The next generation of immersive audio systems will be built with novel techniques applied to sound reproduction that will make use of an improved understanding of how our minds process and localize sound. These systems will bring a 360-degree immersive sound experience to home theatres without requiring a large number of speakers positioned around a listener. However, a lack of environmental awareness about the listener and the listening environment will be a major impediment to these systems in meeting the demands of immersive audio. A fusion of vision intelligence with sound reproduction is key in overcoming the impediments and bringing the next generation of immersive audio systems to life.

When we hear sound naturally in a real scenario, our brain is deriving spatial cues about the source of the sound based on only two audio signals—the signals reaching the left and right ears. This is very similar to how our binocular vision system works where a sense of depth is generated inside our brains through a comparison of what the left and right eyes see. Our brains are processing the sound reaching the left and right ears and through a comparison of the amplitude and time delays approximating the location of the sound source. This developed through the evolutionary process as it was critical for survival in the early ages.

Binaural audio reproduction is a technique that aims to replicate the natural listening experience through novel signal processing to generate the same left and right audio signals at each ear as in a real scenario (Figure 1). Achieving this in practice, though, is a tall order and there are various problems that arise.

Figure 1. A natural listening scenario from a sound source x(t), X_L (t) is the audio signal reaching left ear, X_R (t) is the audio signal reaching right ear.

One simple way to record binaural audio is to place two microphones—one in each ear canal of a person in a real environment—and record the sound signals at each ear. This recording is called a binaural recording. This is then reproduced through headphones to the ears of a listener. Does this technique work? In a way, yes if the capture and playback are done for the same person. The key reason why this would not work for a different person is because of the way our mind localizes sounds. The impact of our head/pinna/body on sound leaves a specific signature in the frequency domain to aid the sound localization process in our mind. This signature varies from person to person and is called the head-related transfer function (HRTF). For the binaural technique to really work, the HRTF impact on sound must be accurately recreated at the listener’s ear during sound reproduction.

HRTFs need to be measured and personalized for each listener; they cannot be solved by a one-size-fits-all solution. Studies have shown that when people experience audio produced using another person’s HRTF, their sound localization ability during that experience is markedly reduced.^1,2,3

There’s an even more significant challenge to do binaural audio over loud speakers.

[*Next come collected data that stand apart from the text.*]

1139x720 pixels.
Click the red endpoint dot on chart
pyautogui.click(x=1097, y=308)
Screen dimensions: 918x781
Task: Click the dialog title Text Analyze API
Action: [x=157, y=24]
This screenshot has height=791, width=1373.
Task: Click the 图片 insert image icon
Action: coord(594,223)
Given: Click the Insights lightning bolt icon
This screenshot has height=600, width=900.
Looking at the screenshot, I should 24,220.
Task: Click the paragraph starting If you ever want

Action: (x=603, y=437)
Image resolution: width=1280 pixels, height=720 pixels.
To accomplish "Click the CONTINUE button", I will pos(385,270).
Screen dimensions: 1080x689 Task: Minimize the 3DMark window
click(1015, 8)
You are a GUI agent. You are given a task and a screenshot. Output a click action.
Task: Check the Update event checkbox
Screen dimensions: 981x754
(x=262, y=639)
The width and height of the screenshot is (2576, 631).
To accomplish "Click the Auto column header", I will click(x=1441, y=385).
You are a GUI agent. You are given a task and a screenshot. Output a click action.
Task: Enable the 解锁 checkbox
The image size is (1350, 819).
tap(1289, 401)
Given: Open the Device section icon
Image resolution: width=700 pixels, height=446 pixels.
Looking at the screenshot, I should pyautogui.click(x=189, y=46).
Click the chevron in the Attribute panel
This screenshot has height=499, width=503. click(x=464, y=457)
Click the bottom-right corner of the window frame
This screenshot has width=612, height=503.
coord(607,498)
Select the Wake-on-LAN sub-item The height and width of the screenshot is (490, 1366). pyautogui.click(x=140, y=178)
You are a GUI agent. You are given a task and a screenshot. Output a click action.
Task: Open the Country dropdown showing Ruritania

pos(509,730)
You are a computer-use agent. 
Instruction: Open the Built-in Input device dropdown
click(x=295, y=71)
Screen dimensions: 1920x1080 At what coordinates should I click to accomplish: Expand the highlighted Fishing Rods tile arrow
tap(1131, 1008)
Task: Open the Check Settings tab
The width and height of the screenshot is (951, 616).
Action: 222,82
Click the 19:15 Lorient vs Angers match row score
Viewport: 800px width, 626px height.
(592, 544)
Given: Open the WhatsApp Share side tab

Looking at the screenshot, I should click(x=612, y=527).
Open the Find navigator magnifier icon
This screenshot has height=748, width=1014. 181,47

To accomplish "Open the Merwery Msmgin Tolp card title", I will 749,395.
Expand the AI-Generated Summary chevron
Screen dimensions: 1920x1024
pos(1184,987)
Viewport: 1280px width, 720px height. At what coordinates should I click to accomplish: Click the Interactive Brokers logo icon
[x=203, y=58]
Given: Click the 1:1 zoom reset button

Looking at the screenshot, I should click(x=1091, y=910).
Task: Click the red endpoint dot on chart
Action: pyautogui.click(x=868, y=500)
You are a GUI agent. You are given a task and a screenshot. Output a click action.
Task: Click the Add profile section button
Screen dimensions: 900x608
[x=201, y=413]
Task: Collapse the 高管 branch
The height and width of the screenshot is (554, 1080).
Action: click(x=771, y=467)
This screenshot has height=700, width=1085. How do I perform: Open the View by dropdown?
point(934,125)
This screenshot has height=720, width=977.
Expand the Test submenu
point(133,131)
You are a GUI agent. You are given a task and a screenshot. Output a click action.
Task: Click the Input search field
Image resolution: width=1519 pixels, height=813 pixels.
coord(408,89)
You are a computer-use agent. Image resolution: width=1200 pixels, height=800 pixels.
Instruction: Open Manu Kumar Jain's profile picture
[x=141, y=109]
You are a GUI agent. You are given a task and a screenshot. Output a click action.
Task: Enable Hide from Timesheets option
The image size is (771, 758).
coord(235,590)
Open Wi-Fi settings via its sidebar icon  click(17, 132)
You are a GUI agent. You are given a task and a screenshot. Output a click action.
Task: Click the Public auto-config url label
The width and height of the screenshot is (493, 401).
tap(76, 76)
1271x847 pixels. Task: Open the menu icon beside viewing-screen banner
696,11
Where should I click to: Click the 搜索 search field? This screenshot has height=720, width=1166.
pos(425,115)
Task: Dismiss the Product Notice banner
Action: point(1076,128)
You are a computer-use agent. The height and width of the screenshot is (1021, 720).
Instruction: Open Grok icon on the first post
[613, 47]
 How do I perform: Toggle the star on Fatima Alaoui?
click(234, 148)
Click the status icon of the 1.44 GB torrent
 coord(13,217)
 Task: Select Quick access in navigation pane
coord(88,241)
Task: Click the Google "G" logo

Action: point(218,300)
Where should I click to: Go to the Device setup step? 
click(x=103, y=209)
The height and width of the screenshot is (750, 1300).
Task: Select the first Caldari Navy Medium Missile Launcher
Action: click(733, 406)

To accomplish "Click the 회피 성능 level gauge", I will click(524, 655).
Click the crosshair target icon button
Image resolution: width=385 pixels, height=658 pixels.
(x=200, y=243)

First, you have sound signals from multiple speakers interfering with each other. This is called the crosstalk effect (Figure 2). Second, there is the listening environment, which can contribute uninvited effects to the sound before reaching the listener’s ear.

Figure 2. Crosstalk effect in stereo speakers.

Speaker crosstalk, the need for HRTF personalization, and room/listening environment impact are some major impediments in realizing the goal of truly simulating a natural listening experience. A vision system capable of capturing all the details needed about the listener and the listening environment can help in addressing the challenges of binaural audio reproduction.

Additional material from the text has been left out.